En su última novela, sin embargo, promueve un espacio más cercano: el que se gesta en pleno día y en medio de la calle, cuando la realidad se angosta y comienza el túnel de la pubertad. En El mapa imposible (título del libro), tres amigos, dos varones y una niña, están en el umbral de la adolescencia, y toda coordenada comienza a tambalear. La urgencia por darle forma al devenir los lleva a buscar escondites que suelen tener pasadizos hacia lo imprevisto. Porque de eso se trata el mapa imposible: de un lugar al cual no se sabe cómo se llega, pero en el que uno de pronto aparece. De allí que la casualidad se convierta en una simpática aliada para aquellos que saben servirse del absurdo cotidiano.

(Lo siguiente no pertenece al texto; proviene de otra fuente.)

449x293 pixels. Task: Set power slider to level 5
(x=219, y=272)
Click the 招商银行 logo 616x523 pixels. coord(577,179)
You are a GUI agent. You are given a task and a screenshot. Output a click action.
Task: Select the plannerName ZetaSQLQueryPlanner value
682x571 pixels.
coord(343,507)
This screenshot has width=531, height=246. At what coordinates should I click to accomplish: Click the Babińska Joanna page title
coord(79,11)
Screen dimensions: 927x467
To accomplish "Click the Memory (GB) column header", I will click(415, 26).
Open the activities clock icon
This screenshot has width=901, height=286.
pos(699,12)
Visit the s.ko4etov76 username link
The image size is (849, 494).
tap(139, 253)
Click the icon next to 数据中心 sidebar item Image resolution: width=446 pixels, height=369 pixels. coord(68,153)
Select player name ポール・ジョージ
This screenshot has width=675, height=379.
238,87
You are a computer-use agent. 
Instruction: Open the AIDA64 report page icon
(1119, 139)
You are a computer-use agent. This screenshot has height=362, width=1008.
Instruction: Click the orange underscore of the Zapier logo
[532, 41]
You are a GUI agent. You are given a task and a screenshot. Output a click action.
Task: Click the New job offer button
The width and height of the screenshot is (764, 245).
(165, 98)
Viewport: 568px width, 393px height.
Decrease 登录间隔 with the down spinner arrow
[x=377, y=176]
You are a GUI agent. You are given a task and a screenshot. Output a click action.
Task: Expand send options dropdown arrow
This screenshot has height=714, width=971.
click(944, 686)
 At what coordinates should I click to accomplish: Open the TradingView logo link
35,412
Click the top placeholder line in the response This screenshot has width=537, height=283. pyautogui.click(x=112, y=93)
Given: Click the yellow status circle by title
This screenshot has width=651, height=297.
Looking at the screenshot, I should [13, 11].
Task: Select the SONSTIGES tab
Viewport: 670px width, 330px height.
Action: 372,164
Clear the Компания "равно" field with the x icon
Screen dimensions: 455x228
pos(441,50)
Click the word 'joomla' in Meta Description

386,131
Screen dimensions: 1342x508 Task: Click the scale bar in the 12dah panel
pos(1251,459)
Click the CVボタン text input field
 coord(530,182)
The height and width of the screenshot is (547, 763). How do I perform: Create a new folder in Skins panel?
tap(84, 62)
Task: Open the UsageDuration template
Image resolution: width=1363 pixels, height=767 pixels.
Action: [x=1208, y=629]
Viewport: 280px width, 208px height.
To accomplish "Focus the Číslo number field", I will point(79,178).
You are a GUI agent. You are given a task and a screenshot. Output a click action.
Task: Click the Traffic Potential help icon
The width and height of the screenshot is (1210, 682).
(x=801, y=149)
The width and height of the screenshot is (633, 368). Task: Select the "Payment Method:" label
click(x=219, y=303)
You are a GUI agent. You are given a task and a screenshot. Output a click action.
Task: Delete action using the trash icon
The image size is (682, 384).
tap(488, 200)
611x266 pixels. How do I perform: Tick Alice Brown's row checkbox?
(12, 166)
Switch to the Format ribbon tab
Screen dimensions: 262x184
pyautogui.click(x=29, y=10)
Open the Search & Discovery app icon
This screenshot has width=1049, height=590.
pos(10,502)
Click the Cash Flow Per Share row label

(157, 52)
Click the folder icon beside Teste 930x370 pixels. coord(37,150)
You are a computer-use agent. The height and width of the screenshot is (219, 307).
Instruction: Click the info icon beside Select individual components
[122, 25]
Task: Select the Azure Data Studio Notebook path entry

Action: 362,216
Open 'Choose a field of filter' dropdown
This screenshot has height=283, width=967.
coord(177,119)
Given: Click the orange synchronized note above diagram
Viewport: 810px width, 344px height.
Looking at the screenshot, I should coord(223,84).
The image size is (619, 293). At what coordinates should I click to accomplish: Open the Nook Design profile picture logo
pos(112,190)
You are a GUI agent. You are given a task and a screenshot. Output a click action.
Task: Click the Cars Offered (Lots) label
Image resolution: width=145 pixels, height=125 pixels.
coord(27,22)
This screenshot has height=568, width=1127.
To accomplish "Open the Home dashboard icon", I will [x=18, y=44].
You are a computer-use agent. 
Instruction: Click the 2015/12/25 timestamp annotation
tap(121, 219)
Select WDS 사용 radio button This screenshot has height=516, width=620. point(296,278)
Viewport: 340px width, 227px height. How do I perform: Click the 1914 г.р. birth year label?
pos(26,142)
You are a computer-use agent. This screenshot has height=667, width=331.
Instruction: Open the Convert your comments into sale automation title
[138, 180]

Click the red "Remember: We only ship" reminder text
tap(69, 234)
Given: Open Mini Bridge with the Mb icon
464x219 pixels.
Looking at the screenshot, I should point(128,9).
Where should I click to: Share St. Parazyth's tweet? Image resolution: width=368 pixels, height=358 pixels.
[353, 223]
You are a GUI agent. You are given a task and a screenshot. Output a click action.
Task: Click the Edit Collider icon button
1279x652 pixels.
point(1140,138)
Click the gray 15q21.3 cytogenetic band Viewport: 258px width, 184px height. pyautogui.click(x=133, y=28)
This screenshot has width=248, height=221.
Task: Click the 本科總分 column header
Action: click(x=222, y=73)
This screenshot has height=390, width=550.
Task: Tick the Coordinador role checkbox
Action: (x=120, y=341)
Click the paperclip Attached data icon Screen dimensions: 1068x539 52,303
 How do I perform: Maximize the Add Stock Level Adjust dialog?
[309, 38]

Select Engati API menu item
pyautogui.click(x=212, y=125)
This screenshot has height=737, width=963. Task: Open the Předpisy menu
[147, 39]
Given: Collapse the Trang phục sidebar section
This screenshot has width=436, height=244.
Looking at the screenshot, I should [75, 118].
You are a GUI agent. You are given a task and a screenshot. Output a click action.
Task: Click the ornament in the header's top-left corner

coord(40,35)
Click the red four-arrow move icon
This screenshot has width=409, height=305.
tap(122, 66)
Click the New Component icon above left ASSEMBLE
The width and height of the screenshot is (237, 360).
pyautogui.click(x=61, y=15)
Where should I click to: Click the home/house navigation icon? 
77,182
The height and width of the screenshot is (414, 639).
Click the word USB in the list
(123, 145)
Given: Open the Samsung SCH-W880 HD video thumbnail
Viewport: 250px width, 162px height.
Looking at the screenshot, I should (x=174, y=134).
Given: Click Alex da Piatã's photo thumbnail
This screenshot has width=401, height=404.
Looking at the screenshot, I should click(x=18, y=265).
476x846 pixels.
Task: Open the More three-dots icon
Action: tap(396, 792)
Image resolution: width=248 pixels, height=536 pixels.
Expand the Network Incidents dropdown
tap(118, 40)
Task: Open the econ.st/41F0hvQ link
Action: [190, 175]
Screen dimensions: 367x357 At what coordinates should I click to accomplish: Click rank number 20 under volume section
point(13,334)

En un pie de página, se lo describe así: “El mapa imposible será, cuando logre serlo, una matriz dinámica de relaciones espacio temporales. Vale decir, un conjunto de datos y fórmulas que difícilmente puedan graficarse en su totalidad”. Juntos, los tres amigos de la novela van escribiendo en cuadernos a rayas el “Diario de los exploradores”, testimonio de dichos pasajes abruptos al más acá. En un momento, unos jóvenes rebeldes los previenen: “Esto es una trinchera… y un espejo… Una trinchera con música… un espejo que nos deforma… A veces nos deforma… y otras veces no… Para ser uno de los nuestros hay que saber pelear con uno mismo… Para ser uno de los nuestros hay que atravesar descalzos las cenizas de la infancia”. En pocas palabras: el mapa imposible de la adolescencia, momento en el que no cabe más que inventar la realidad, porque todo parece esfumarse.